Merpati Putih berkembang cukup pesat, terutama sejak mendapat kepercayaan untuk melatih anggota ABRI. Diawali dengan melatih anggota Seksi I Korem 072 Pamungkas dan anggota Batalyon Infanteri 403 Wirasada Pratista.
Pada tahun 1968 Merpati Putih ekspansi ke luar Yogyakarta, yang pertama di Madiun, hingga berkembang ke Pusdik Brimob Polri di Watukosek, Jawa Timur. Pada tahun 1976 Merpati Putih melatih anggota Pasukan Pengawal Presiden dan dilanjutkan pada tahun 1977 melatih anggota Komando Pasukan Sandi Yudha (Kopassandha) yang di kemudian hari berubah nama menjadi Komando Pasukan Khusus (Kopassus).

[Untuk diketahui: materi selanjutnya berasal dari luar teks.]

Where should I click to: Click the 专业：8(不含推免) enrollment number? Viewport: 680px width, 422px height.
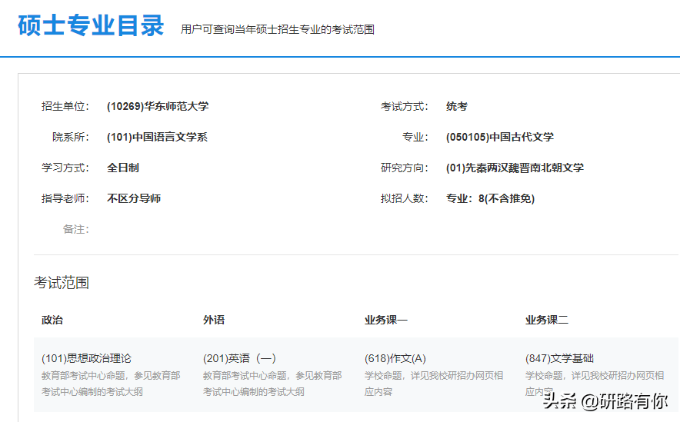point(490,198)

Sejak tahun 1995, atas prakarsa dan kerja sama dengan Yayasan Kartika Destarata di bawah pimpinan Ibu Hj. Oetari K. Hartono dan Ibu Titiek Prabowo, Merpati Putih mengembangkan kegiatan pembinaannya terhadap tuna netra.

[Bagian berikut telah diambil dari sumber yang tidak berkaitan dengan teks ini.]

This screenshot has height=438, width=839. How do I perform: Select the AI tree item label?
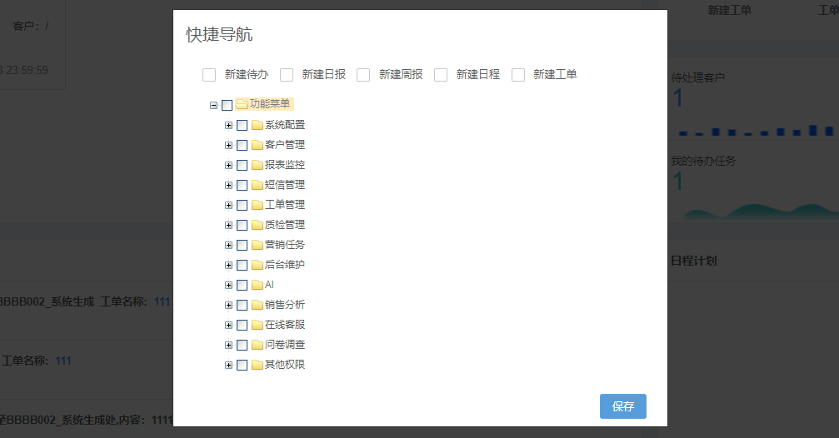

Pada tahun 2002 Mas Budi meninggal dunia, disusul kemudian pada tahun 2014 Mas Poeng juga meninggal dunia. Sebagai penerusnya, pewaris berikutnya adalah putra-putranya, yaitu Amos Priono Tri Nugroho dan Nehemia Budi Setyawan.
Berikut Silsilah Turunan aliran PPS Betako Merpati Putih:
- BPH ADIWIDJOJO: Grat-I
- PH SINGOSARI: Grat-II
- R Ay DJOJOREDJOSO: Grat-III
- GAGAK HANDOKO: Grat-IV
- RM REKSO WIDJOJO: Grat-V
- R BONGSO DJOJO: Grat-VI
- DJO PREMONO: Grat-VII
- RM WONGSO DJOJO: Grat-VIII
- KROMO MENGGOLO: Grat-IX
- SARING HADI POERNOMO: Grat-X
- POERWOTO HADI POERNOMO dan BUDI SANTOSO HADI POERNOMO: Grat-XI
Pewaris muda: NEHEMIA BUDI SETIAWAN (putra Mas Budi) dan AMOS PRIONO TRI NUGROHO (putra Mas Poeng).